Dans ce coin de terre
Un petit pont bizarre
Enjambe un nénuphar
Au milieu des fougères
Yves Duteil
Tu marches déjà depuis plus de trente jours dans ce désert de pierres
Tu as laissé derrière toi les rapaces du pouvoir
Tu entrevois enfin un passage verdoyant surplombé par un pont de bois.
Tu te laisses charmer par ces serpents à trois têtes
Tu te perds un peu plus dans cette vaste atmosphère
Tu y laisses ton âme et te mets à nu.
Tu te souviens de ce petit pont de bois qui enjambait naguère la rivière
Tu aimerais te rafraîchir et te baigner
Mais il ne pleut plus guère aujourd'hui qu'une ou deux fois par an.

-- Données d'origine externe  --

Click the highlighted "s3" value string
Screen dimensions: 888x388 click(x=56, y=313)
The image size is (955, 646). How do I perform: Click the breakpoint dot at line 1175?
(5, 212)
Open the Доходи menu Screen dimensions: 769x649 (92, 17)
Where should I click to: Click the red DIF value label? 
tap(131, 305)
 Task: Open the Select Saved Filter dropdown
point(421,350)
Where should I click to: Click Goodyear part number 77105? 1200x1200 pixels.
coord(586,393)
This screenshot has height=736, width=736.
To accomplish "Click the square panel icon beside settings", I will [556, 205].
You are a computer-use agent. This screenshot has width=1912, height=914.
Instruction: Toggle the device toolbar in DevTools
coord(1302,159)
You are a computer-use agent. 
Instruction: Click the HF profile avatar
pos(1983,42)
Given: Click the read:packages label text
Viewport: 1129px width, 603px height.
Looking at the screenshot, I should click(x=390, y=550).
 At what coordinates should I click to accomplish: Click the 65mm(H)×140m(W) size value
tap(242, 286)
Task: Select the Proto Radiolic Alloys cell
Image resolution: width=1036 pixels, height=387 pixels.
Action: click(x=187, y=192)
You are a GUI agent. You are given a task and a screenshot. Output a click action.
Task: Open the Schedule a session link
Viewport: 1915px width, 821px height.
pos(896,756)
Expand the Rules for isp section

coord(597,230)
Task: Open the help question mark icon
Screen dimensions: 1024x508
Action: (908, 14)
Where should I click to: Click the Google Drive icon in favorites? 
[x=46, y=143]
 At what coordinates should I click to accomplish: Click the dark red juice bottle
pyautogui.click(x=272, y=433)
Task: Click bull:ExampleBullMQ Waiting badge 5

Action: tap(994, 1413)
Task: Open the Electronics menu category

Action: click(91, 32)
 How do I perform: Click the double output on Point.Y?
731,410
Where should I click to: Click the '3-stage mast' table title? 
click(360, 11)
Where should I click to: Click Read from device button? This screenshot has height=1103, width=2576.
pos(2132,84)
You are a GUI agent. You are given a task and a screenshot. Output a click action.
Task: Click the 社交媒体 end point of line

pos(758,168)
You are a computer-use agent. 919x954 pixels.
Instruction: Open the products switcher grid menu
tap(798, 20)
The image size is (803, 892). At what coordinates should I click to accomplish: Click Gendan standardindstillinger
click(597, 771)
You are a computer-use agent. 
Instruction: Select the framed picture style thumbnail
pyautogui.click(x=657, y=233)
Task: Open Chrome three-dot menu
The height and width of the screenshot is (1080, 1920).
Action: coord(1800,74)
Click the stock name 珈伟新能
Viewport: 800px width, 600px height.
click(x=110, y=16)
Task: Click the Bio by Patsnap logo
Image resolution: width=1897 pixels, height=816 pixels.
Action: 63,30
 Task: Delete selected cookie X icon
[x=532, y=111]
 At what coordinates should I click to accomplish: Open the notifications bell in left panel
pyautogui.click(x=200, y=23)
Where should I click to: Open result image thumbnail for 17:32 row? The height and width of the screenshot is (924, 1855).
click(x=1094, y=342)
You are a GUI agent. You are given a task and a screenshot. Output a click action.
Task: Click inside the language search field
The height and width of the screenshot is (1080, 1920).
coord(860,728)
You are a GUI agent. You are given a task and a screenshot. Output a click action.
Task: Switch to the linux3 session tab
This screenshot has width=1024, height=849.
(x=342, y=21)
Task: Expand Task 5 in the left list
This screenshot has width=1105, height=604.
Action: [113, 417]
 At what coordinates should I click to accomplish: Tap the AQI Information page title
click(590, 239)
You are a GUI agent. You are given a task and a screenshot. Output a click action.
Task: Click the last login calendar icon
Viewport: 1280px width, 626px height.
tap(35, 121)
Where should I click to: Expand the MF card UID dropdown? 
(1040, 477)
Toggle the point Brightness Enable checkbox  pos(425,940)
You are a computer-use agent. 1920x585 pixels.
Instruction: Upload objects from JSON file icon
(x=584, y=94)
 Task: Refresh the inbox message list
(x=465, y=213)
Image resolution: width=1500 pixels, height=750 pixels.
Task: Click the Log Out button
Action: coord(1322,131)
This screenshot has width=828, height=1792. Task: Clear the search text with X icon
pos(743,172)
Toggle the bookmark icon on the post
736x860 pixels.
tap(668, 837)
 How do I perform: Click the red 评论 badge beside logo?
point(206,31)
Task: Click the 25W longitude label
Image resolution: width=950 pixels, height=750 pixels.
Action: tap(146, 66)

Tu te souviens de cette odeur qui enivrait tes poumons
Tu sais, ce feu qui brûlait là, dans les bois
Et quand tu criais juste pour écouter l'écho de ta voix.
Ce feu que tu embrasais avec le bois du petit pont vieillissant qui s'écroulait sous le poids des ans
La rivière à l'époque qui réfléchissait tel un miroir ton amour infini pour cette belle inconnue d'un jour
Cette douce folie qui te consumait à chaque pas que vous faisiez l'un vers l'autre.
Puis ce sentiment qui te dévorait atrocement la poitrine comme un rongeur qui grignote le bois du pont
Tu avais le cœur si chaud et les yeux si froids
Tu te souviens même de son parfum
Elle t'a marqué l'esprit, cette jolie passante.
Il pleuvait ce jour-là, une fine et tiède pluie comme la mousson
Tu t'es rapproché d'elle pour l'aider à se sécher
Tu as enfoui ton visage au creux de son cou
Ah comme c'était doux et enivrant!
Comme si des diamants tombaient du ciel
Ton cœur chantait sous ta peau
Et tu te laissais transporter dans ce nuage, ivre de sensualité.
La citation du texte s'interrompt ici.